## begin
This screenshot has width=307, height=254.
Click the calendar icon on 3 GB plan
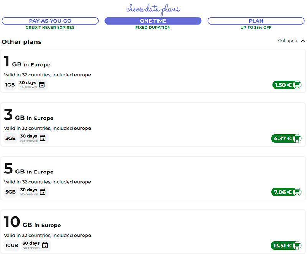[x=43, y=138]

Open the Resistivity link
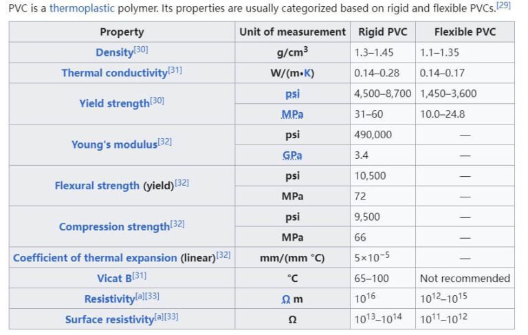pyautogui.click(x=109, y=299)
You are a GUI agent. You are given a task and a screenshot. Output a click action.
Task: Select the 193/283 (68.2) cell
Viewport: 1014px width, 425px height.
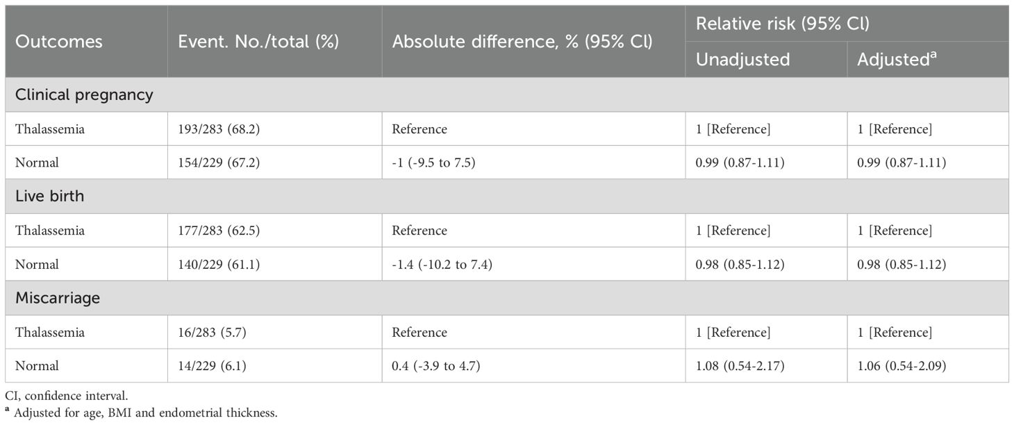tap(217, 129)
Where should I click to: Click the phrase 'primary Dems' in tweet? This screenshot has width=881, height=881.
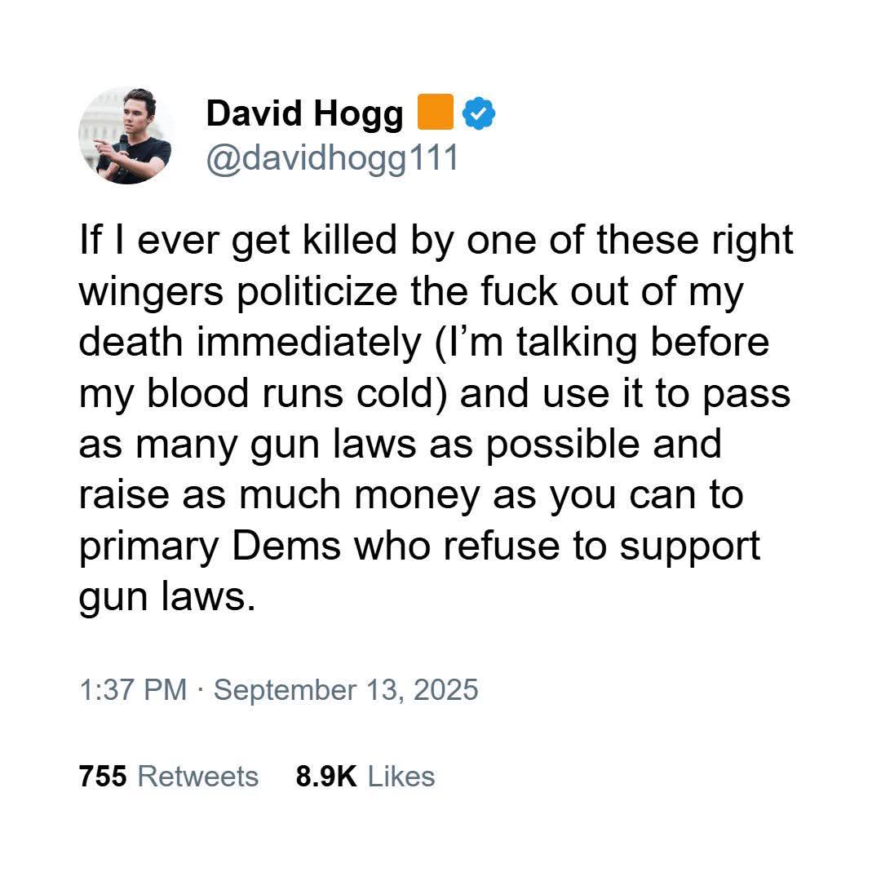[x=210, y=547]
## end
## begin
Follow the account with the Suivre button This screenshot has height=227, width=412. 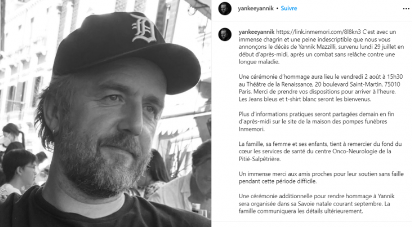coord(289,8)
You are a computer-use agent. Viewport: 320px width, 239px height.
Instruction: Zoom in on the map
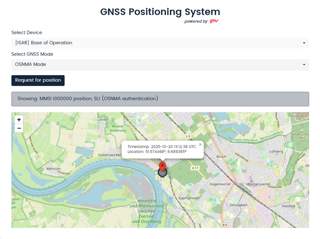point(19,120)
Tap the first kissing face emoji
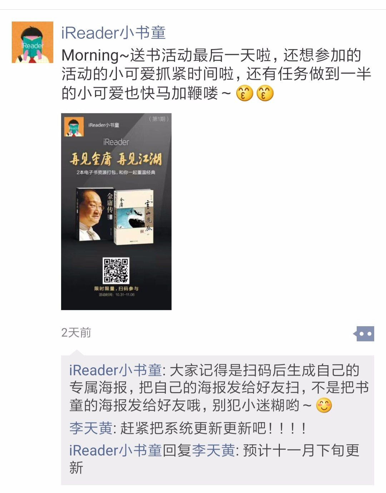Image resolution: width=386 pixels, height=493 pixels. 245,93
## end
Render the material from the line containing "Open the Resistivity link" through the line containing "[x=210, y=547]" as a numbered list, skipping any blank lines and leaving the pictures out.

1. Open the Resistivity link
2. pyautogui.click(x=109, y=299)
3. You are a GUI agent. You are given a task and a screenshot. Output a click action.
4. Task: Select the 193/283 (68.2) cell
5. Viewport: 1014px width, 425px height.
6. tap(217, 129)
7. Where should I click to: Click the phrase 'primary Dems' in tweet? This screenshot has width=881, height=881.
8. [x=210, y=547]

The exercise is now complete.